There are, however, specific CSR initiatives that do seem more directly applicable to tackling some of the career obstacles facing women. L’Oréal has a particularly strong corporate philanthropy model. Its ‘For Women in Science’ program is relevant to HR because it is about bringing about a renaissance in attitudes towards women in science — an academic and professional sector directly relevant to their company. In 1998 they teamed up with UNESCO to launch the program and since then 52 women have received the L’Oréal-UNESCO Award in recognition of scientific excellence and 500 young female scientists have received funding for research in over 40 countries

In 2008, to celebrate the 10th anniversary, the partners inaugurated a Charter of Commitment for Women in Science to promote the cause of women and to change the unhelpful, male-centric image science has developed. Since 2007, each autumn the foundation also partners with the Women’s Forum for the Economy and Society. This project is about encouraging young women to pursue scientific and technical careers and giving them access to about 20 women who have excelled in these fields.

Women’s initiatives need to seek to change prevailing attitudes and have long-term vision

The L’Oréal model is successful and relevant to the issue of gender parity because it is about creating educational channels for women; giving women female role models; addressing the stigma attached to science for women head on; forging relationships with individuals and institutions for women and, perhaps most crucially, making a strong statement that investing in women is important and valuable.

Within the LVMH portfolio of companies, the Veuve Cliquot Award also addresses the issue of female mentors and role models, which many experts and luxury professionals themselves see as a barrier to female professional development. In many ways Veuve Clicquot is an intrinsically feminine company. In 1805, aged just 27, Nicole Ponsardin (who became known as Veuve Clicquot) took over her deceased husband’s vineyards and created an internationally respected brand. Today the position of CEO and president is also held by a woman — Cécile Bonnefond.

The award was inaugurated in 1972 and now operates in 16 countries around the world. The professed aim is to “encourage and motivate younger, aspiring women” and also to “salute the women of achievement — many of whom work quietly and without acclaim.” Although in recent years the only winner from the high-end sector has been Linda Bennet, founder and MD of the premium brand LK Bennett, the award makes a broader statement about recognising women’s business achievements and encouraging the businesswomen of the future. The fact that Veuve Clicquot itself has a female leader undoubtedly adds to the weight of this statement.

As with the broader approach to women’s professional development, companies need to shun one-off initiatives in favour of a committed long-term strategy. As Bain & Company’s Gadiesh and Coffman assert in their recent report (‘The Great Disappearing Act: Gender Parity up the Corporate Ladder’, 2010), if companies genuinely care about gender parity they need to take as rigorous an approach as they would with any other goal they were serious about.

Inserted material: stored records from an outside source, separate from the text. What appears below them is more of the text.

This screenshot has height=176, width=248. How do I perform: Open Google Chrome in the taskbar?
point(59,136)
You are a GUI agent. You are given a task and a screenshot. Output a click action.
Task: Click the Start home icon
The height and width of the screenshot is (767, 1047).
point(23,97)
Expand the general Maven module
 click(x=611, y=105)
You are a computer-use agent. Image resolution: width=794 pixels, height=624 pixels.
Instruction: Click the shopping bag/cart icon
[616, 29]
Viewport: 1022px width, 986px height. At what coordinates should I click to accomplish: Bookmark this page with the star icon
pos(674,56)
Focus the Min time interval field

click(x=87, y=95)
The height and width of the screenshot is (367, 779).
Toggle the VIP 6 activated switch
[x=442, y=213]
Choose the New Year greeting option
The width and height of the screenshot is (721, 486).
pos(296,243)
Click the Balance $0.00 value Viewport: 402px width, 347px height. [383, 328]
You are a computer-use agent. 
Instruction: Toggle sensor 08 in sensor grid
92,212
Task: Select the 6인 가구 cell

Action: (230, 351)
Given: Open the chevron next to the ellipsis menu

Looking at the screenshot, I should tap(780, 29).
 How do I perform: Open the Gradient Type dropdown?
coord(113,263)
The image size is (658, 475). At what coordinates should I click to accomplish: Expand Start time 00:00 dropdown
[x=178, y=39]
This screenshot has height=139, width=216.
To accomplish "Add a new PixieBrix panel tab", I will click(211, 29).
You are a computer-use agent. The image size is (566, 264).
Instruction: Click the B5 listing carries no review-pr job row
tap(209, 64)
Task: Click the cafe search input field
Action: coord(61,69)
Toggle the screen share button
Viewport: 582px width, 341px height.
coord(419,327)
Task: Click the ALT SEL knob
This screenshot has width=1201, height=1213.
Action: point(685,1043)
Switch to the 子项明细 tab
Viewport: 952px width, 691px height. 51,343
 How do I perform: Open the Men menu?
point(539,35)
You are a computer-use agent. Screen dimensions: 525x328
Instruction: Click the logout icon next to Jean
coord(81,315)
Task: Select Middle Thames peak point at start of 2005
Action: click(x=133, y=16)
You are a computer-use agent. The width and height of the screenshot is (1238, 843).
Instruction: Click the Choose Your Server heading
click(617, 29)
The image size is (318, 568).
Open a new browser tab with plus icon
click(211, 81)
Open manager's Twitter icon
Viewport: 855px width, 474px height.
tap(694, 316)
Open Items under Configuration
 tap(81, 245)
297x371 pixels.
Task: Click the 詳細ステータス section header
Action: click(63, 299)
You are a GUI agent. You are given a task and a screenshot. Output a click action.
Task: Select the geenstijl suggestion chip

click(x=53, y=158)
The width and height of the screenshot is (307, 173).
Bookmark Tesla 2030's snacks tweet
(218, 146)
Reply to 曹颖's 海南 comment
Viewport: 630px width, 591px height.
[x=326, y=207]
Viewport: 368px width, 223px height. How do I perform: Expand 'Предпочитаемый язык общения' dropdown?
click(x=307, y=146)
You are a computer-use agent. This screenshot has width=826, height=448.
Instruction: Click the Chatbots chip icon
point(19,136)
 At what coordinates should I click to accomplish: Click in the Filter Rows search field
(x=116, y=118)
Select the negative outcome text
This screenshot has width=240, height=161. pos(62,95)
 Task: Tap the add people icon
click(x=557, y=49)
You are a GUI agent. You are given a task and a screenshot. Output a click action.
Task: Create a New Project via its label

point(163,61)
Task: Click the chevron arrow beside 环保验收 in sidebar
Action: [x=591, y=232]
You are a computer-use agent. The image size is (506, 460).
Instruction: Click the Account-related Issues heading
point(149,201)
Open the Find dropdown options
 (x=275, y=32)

That means gathering the right data; engaging the relevant stakeholders; identifying the action needed; monitoring the results; communicating progress regularly; linking incentives up with success and using active leadership to make things stay on track.

If luxury companies can keep the most talented women on board, and give them positions of authority where they can use their skills to best advantage, then the success will be for the company — and our industry — as a whole, and not just the cause for female empowerment.